The root of the Resistance is the sense of outrage we all feel, and that outrage, for most of us, is manifested in a continual, simmering anger. That anger, in turn, fuels our resolve.
Will Stancil, writing for the Atlantic, recognizes that preserving one’s fury day in and day out at what a minority of the electorate inflicted on us last November is exhausting. We all are subject to outrage fatigue—it would be strange if we weren’t. The human mind isn’t used to constantly responding to outrage, nor are we in this country at all accustomed to putting up with the steady, unending stream of obscene and malevolent policies this Administration and its Republican enablers have adopted.

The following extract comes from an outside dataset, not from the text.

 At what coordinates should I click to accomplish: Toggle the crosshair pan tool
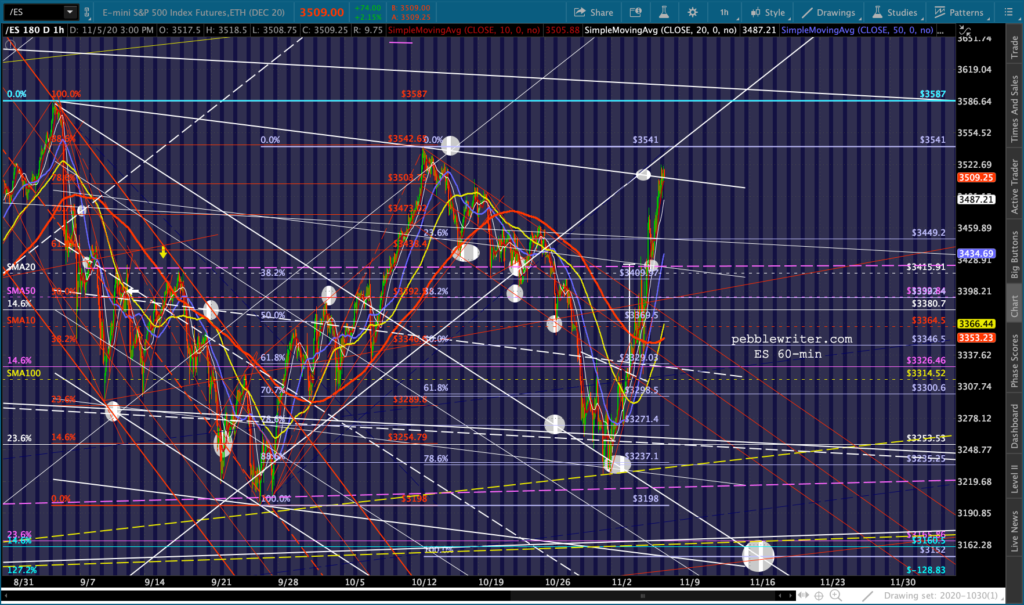[819, 596]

We aren’t used to loathing the nearly half of Americans who bothered to vote at all who opted, out of blithe ignorance, spite and selfishness, to vote for burning down every decent thing the country stood for during our lifetimes. That’s something new, and the mind naturally adjusts to cope with it. When people say they are feeling “numb” by all of Trump’s perfidious behavior what they’re experiencing is actually a kind of acclimation to a gross, continuing insult to our minds and bodies.

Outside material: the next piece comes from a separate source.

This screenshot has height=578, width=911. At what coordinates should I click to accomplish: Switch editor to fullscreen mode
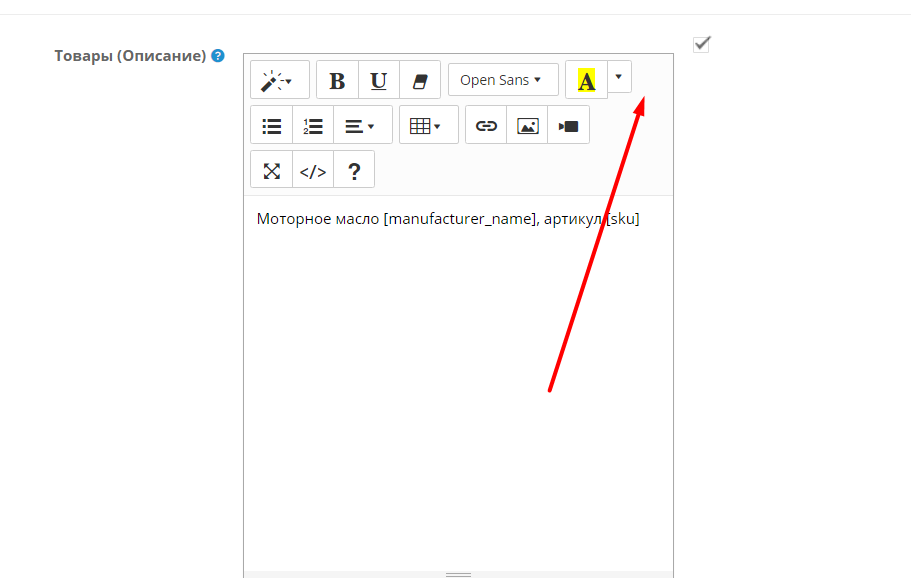pyautogui.click(x=271, y=171)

But if we do not preserve our anger, if we regard our rage as anything less than a precious stone to be guarded at all costs, we risk falling into the same trap that citizens of autocracies and totalitarian societies have fallen into for ages—that of normalizing and accommodating the tyrant by acquiescing, however slowly, through our words and actions, to the notion that he is somehow legitimate. As Stancil writes, this is an all-too familiar phenomenon:
Institutions abhor abnormality; even in politics, parties would often rather fight along familiar lines. The passage of time makes Trump’s America seem less strange. Politicos are wary of challenging a president presiding over a thriving economy. And on some level, Trump benefits from the basic dynamic that sustains any cult: His version of reality is so absurd that the only way to peacefully coexist with it is to accept his behavior as normal.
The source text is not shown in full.